MVP em produção com 12 clientes
Três meses depois do primeiro commit, a plataforma foi ao ar com 12 clientes pagantes. O objetivo não era faturamento: era ter gente de verdade usando para descobrir o que a gente tinha errado.
Performance Baseline
- Clientes no MVP
- 12
- Do primeiro commit ao ar
- 3 meses
Em fevereiro de 2026 a Atendus entrou em produção com 12 clientes pagantes.

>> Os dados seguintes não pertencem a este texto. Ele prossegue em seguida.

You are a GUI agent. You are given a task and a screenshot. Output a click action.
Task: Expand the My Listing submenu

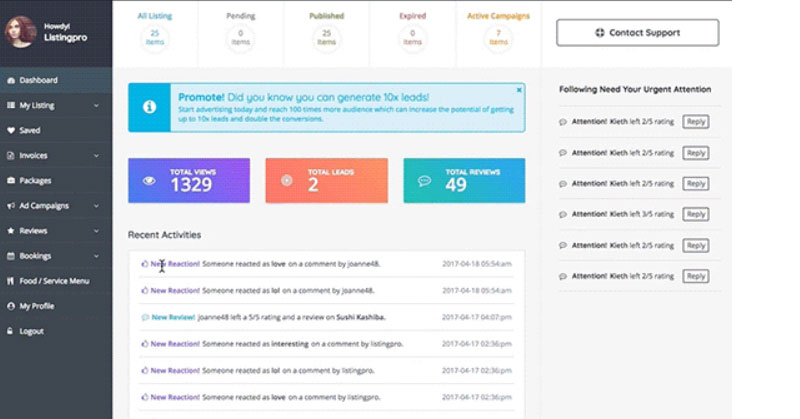96,105
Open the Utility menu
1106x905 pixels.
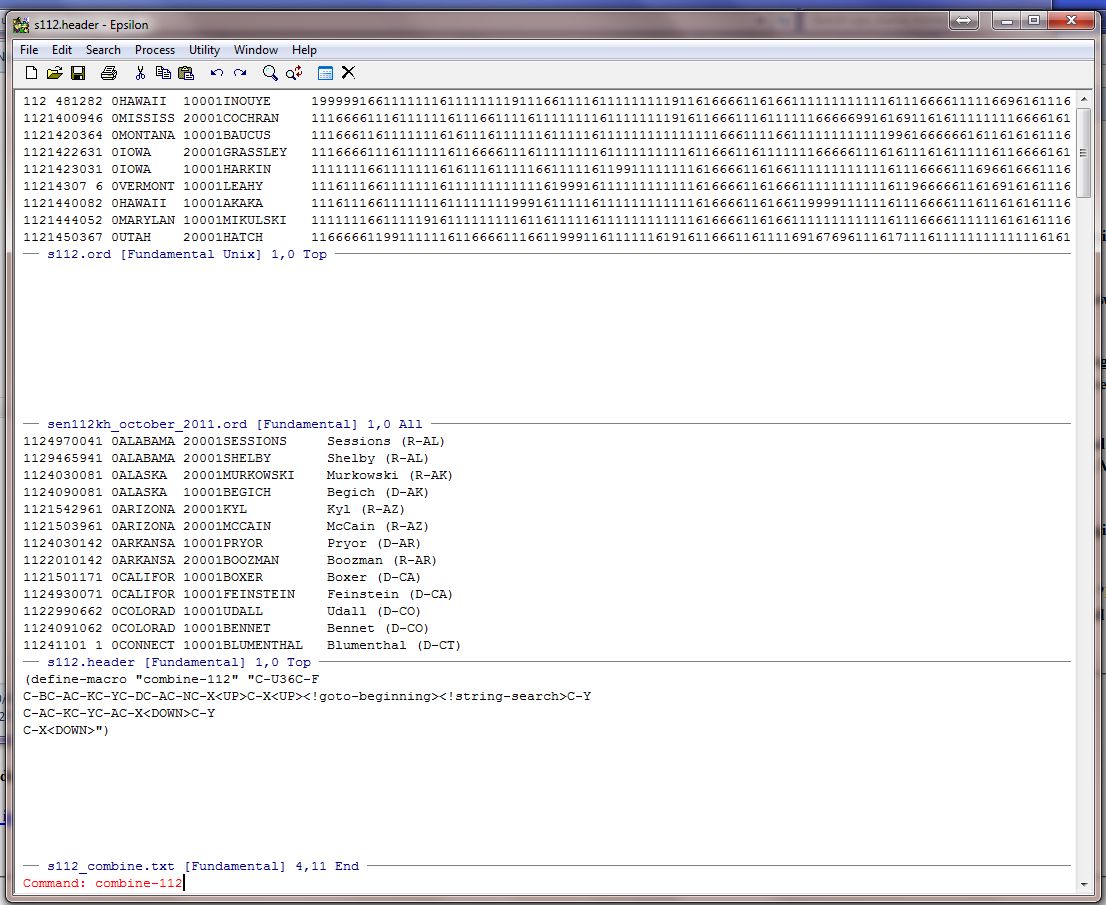pos(204,50)
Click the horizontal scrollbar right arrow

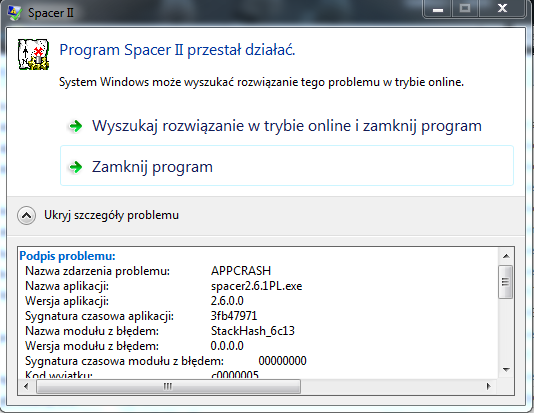pos(489,386)
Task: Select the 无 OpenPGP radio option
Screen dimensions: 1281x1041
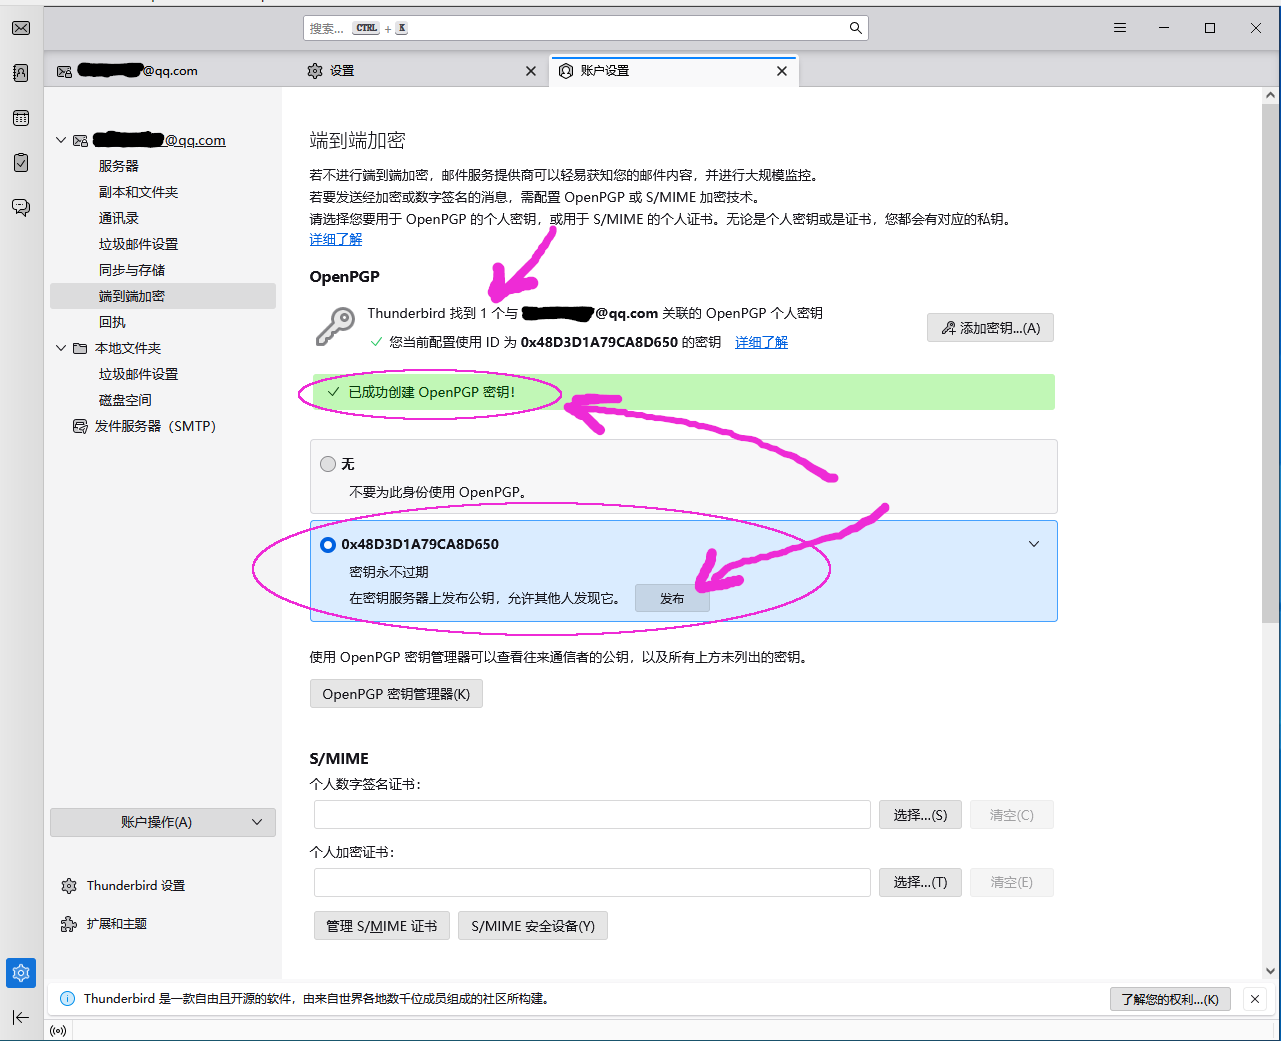Action: [328, 464]
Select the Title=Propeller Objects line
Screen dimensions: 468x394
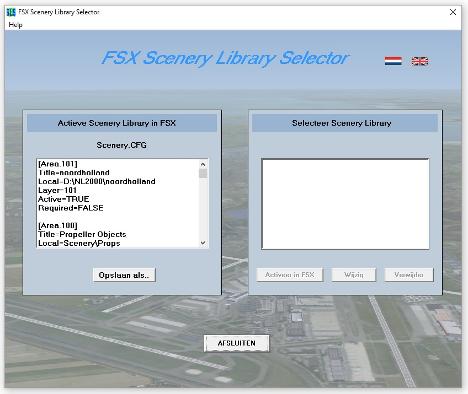(82, 234)
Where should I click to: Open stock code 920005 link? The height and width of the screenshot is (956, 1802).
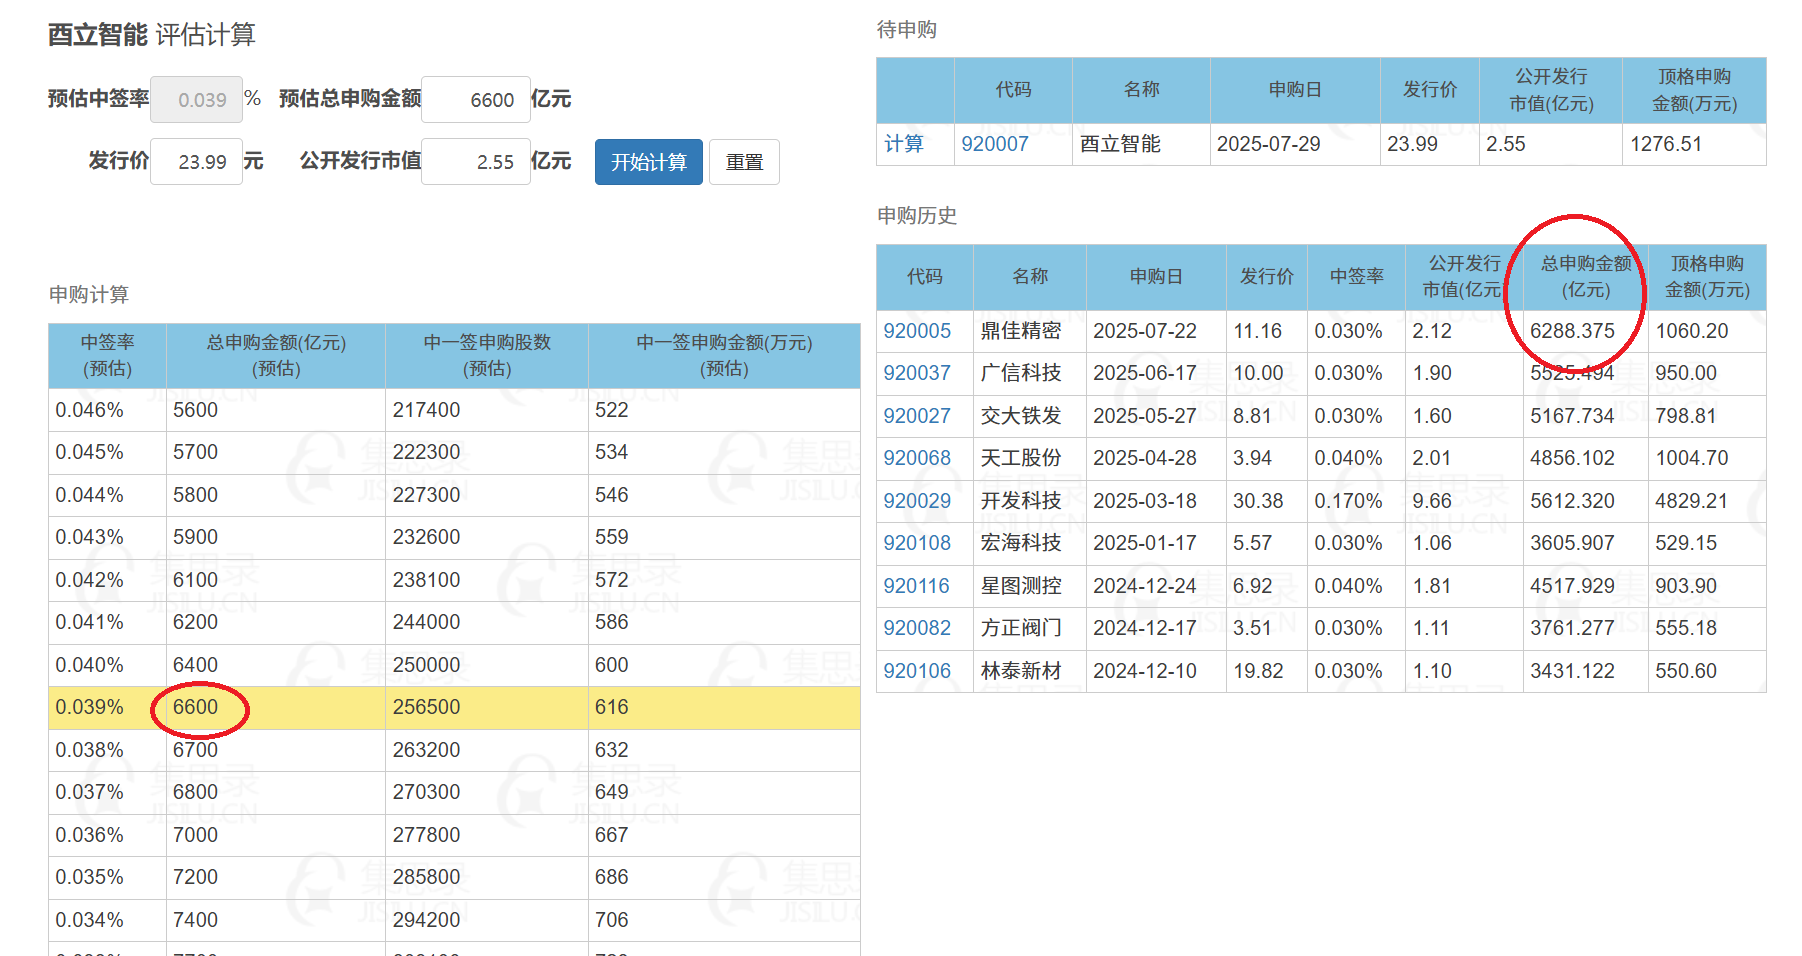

Doze é um número escolhido, não um número atingido. Grande o bastante para ter variedade de negócio e casos que a gente não previu; pequeno o bastante para eu conseguir conversar com todos e atender pessoalmente quando quebrasse.
O que o MVP tinha
Deliberadamente pouco:
- WhatsApp como canal
- Um agente de IA por conta, configurável por um formulário
- Inbox com o histórico das conversas
- Transferência para atendimento humano
- Cadastro de informações da empresa para alimentar o agente
Não tinha múltiplos canais, não tinha base de conhecimento estruturada, não tinha agenda, não tinha múltiplos usuários. Tudo isso veio porque cliente pediu, não porque estava no plano.
O que os 12 clientes mostraram
Esta é a parte que justifica ter lançado cedo. Nenhuma das descobertas abaixo apareceu em reunião de planejamento.
“O agente responde bem, mas não fala como a gente”
Foi a reclamação número um, e por larga margem. O agente acertava a informação e errava o tom. Uma clínica achava informal demais; um e-commerce de moda achava robótico.
O formulário de configuração que a gente tinha feito era genérico demais — alguns campos e uma caixa de “descreva seu negócio”. A conclusão foi que personalização não é um campo de texto, é um conjunto de controles finos. Foi o que originou o construtor de agentes.
“Ele não sabe do produto X”
A gente tinha subestimado o volume e a especificidade da informação que cada empresa precisa que o agente saiba. Não é “descreva seu negócio em um parágrafo”: é catálogo de produto, tabela de preço, política de troca, procedimento, horário por unidade, exceção de feriado.
Enfiar tudo no prompt não funciona — estoura contexto, fica caro e a qualidade cai conforme o texto cresce. Isso virou o módulo de base de conhecimento.
“Meu cliente me chama no Instagram também”
Óbvio em retrospecto. O cliente final não escolhe canal pensando na nossa arquitetura: ele responde onde viu o anúncio. Ter só WhatsApp significava que o atendimento continuava fragmentado — que era exatamente o problema que a gente se propôs a resolver.
Felizmente a arquitetura já previa isso. Canal novo era Worker novo, não reescrita.
“Preciso que minha equipe inteira acesse”
O MVP tinha um usuário por conta. Cliente com três atendentes compartilhava senha — o que quebrava qualquer noção de quem respondeu o quê e é um problema de segurança que a gente não podia deixar em pé.
O caso que eu não tinha imaginado
Uma clínica perguntou se o agente podia marcar consulta. Na hora pareceu fora de escopo: somos plataforma de atendimento, não de agendamento.
Mas ao olhar as conversas ficou claro que boa parte do atendimento delas terminava em marcação. O agente respondia tudo direitinho e no final mandava “entre em contato para agendar” — desperdiçando justamente a conversa que estava funcionando.
Isso virou o módulo de agenda.
O que essa fase provou sobre a arquitetura
Todas essas demandas foram atendidas sem reescrever o núcleo. Cada uma virou um módulo novo ou um canal novo, encaixando no que já existia.
A aposta de dezembro — modular desde o primeiro dia, canal como plugin, configuração como dado — se pagou aqui. Se o núcleo soubesse que WhatsApp existe, adicionar Instagram teria sido refatoração. Se personalização fosse código nosso, cada cliente novo seria consultoria.
Foram cinco meses de ciclo entre esse feedback e a versão 2. É o que os próximos capítulos deste diário contam.